Bitcoin Diamond claims to be a global currency that investors can use to purchase products from any country. It is a bitcoin clone that dates from the heady days of late 2017, when cryptocurrency prices were roaring and cloning bitcoin was a favorite get-rich-quick scheme. According to Weiss, BCD developers made no significant improvements in the code, adding that it has only a tiny community of users with a virtually nonexistent developer support.

Credits bills itself as an open blockchain platform with autonomous smart contracts and an internal cryptocurrency. The platform is designed to create services for blockchain systems using self-executing smart contracts with a public data registry. Weiss said that they can’t find a credible explanation of precisely how the platform will achieve its lofty speed goals of a million transactions per second. It added that “this project may be nothing more than an elaborate scheme to separate first-time crypto investors from their money.”
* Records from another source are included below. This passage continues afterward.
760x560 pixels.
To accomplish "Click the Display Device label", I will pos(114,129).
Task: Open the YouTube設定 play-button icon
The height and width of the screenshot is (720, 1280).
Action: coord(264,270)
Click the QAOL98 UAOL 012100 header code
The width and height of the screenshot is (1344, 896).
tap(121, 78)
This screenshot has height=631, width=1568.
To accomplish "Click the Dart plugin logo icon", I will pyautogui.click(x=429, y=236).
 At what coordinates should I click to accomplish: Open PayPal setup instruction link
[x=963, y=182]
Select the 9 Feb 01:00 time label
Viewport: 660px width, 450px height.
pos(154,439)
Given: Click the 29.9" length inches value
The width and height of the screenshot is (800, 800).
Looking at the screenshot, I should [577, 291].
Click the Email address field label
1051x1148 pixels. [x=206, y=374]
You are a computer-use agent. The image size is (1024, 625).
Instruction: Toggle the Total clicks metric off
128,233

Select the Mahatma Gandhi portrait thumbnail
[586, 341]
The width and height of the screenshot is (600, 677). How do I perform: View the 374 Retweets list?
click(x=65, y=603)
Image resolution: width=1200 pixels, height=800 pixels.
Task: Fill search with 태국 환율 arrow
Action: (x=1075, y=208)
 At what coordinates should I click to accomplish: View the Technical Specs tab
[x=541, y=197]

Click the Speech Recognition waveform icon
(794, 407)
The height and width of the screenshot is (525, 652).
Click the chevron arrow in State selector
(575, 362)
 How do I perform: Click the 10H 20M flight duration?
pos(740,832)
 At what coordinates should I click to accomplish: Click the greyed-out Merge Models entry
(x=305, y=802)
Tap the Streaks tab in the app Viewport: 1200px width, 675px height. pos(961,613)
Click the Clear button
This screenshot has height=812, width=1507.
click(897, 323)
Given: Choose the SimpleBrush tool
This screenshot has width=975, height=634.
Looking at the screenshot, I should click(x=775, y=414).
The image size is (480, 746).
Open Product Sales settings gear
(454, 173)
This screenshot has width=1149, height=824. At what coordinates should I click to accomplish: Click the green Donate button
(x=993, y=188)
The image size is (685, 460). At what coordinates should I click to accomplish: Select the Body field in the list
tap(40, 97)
Mixin, which received an E minus rating, is a mobile blockchain network that “connects all existing blockchains with unlimited throughput.” The team behind Mixin claims to have a fix for just about every problem that has plagued cryptocurrencies from the very beginning. However, Weiss noted that there is a suspicion that its developers’ LinkedIn profiles may be faked. In addition, the Mixin whitepaper contains no technical details, the dApp that’s supposed to connect with the Mixin network doesn’t work, and the company’s GitHub contains no reference to any of the code that the Mixin whitepaper describes.